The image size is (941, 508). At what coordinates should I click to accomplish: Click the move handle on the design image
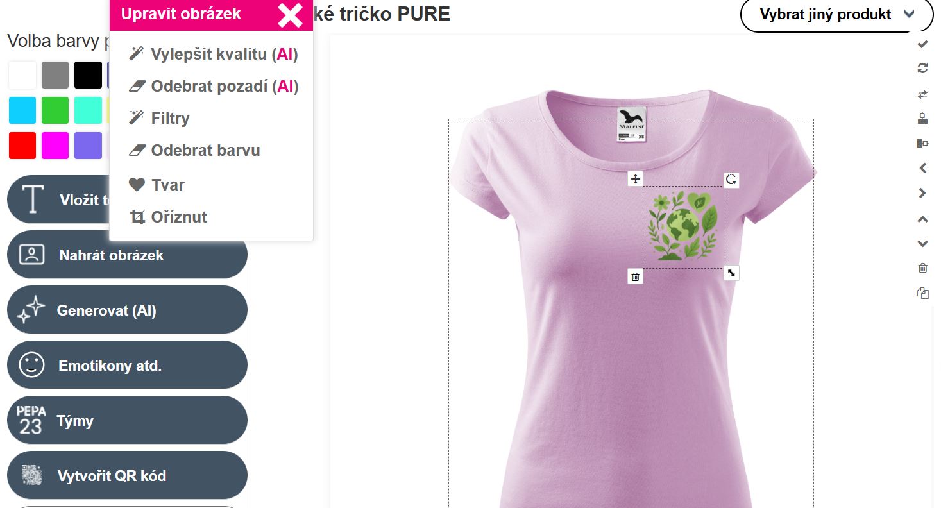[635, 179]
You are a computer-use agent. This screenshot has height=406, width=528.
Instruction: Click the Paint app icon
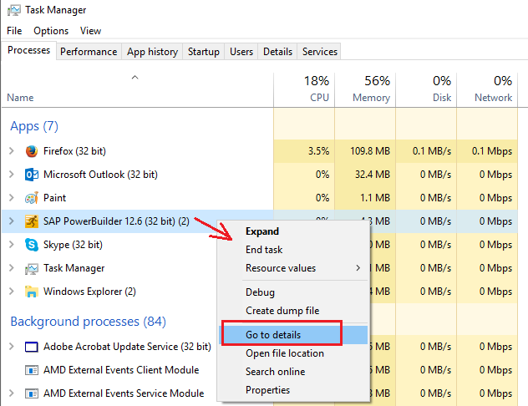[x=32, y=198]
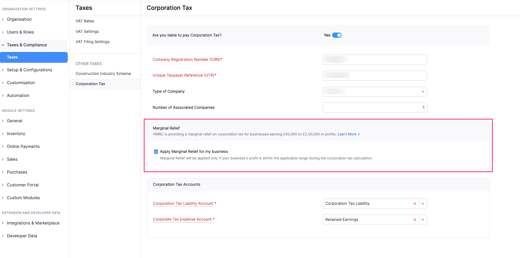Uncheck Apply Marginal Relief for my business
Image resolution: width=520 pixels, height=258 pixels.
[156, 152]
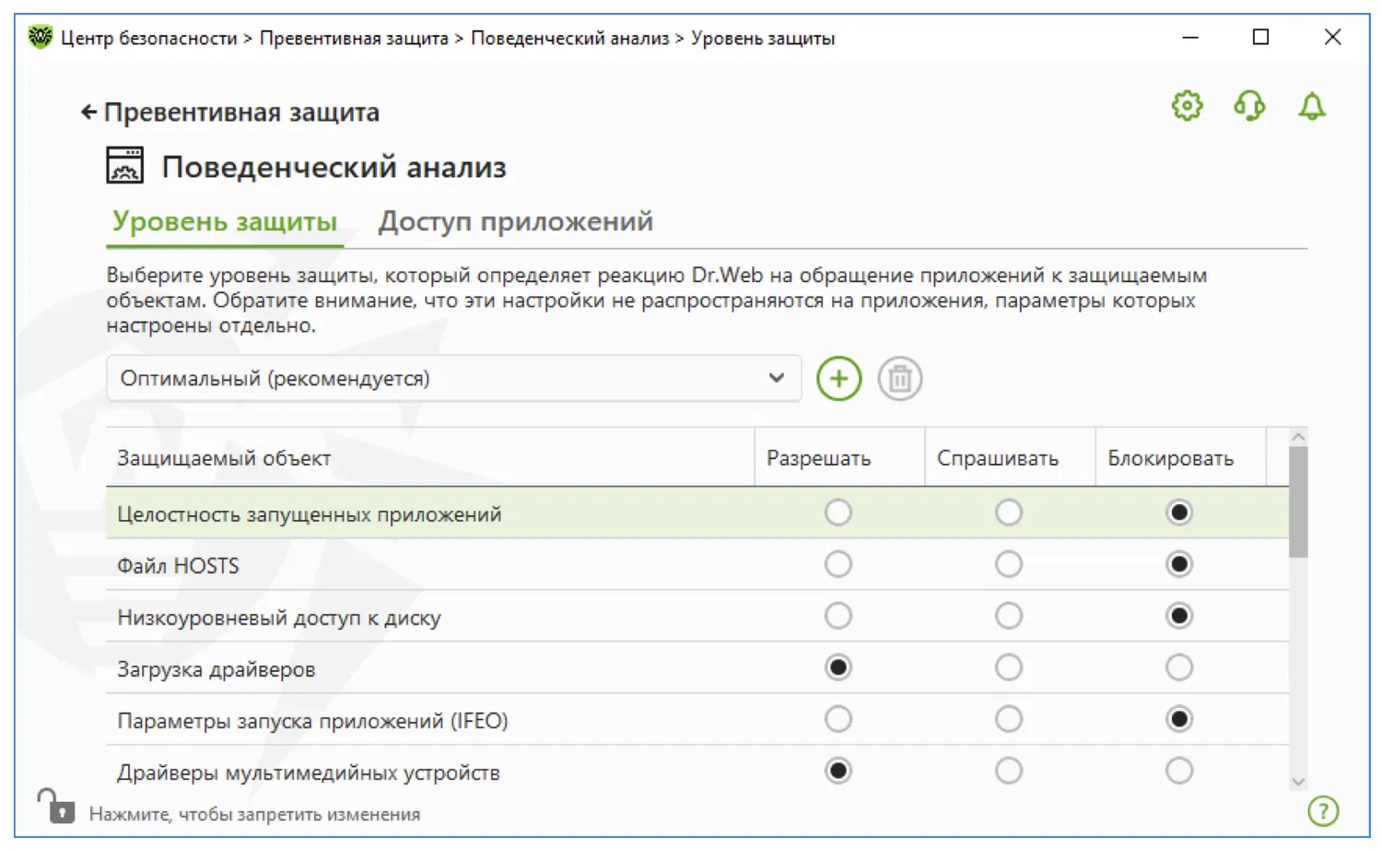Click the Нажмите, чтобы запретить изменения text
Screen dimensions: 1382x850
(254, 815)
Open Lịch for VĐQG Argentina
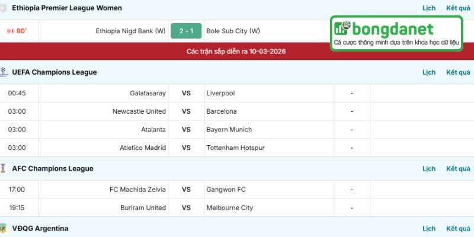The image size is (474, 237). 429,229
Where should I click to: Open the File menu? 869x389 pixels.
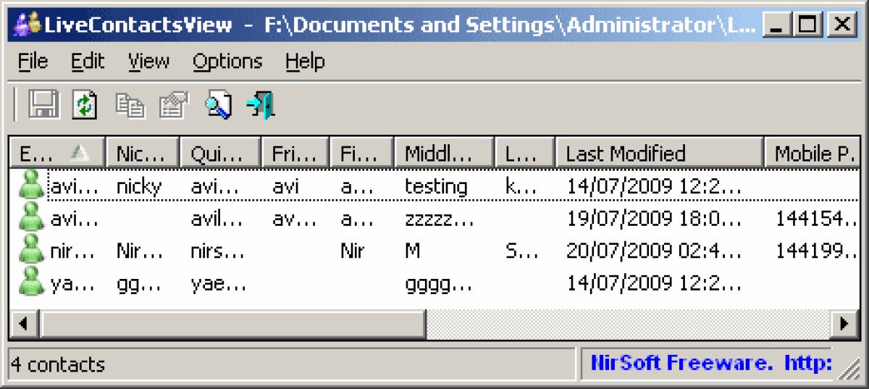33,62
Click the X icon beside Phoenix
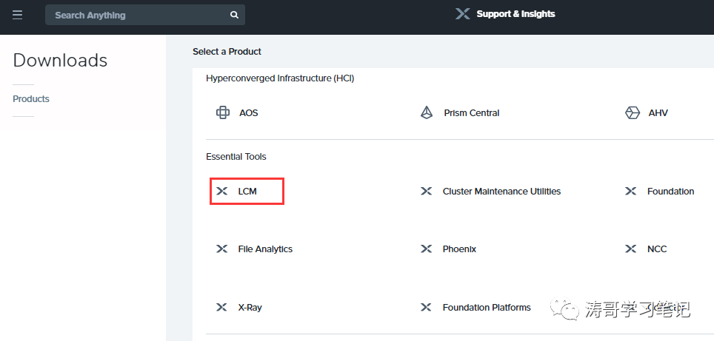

### Task instructions
Find the line that contains "You are a computer-use" and repeat it, along with every line after it to the end of the data, exactly; drop the pictures.

### Result for this task
You are a computer-use agent. This screenshot has height=406, width=528.
Instruction: Click the Paint app icon
[x=32, y=198]
Uncheck Apply Marginal Relief for my business
Image resolution: width=520 pixels, height=258 pixels.
[156, 152]
Click the Нажмите, чтобы запретить изменения text
Screen dimensions: 1382x850
(254, 815)
Open Lịch for VĐQG Argentina
The image size is (474, 237). 429,229
Where should I click to: Open the File menu? 869x389 pixels.
33,62
Click the X icon beside Phoenix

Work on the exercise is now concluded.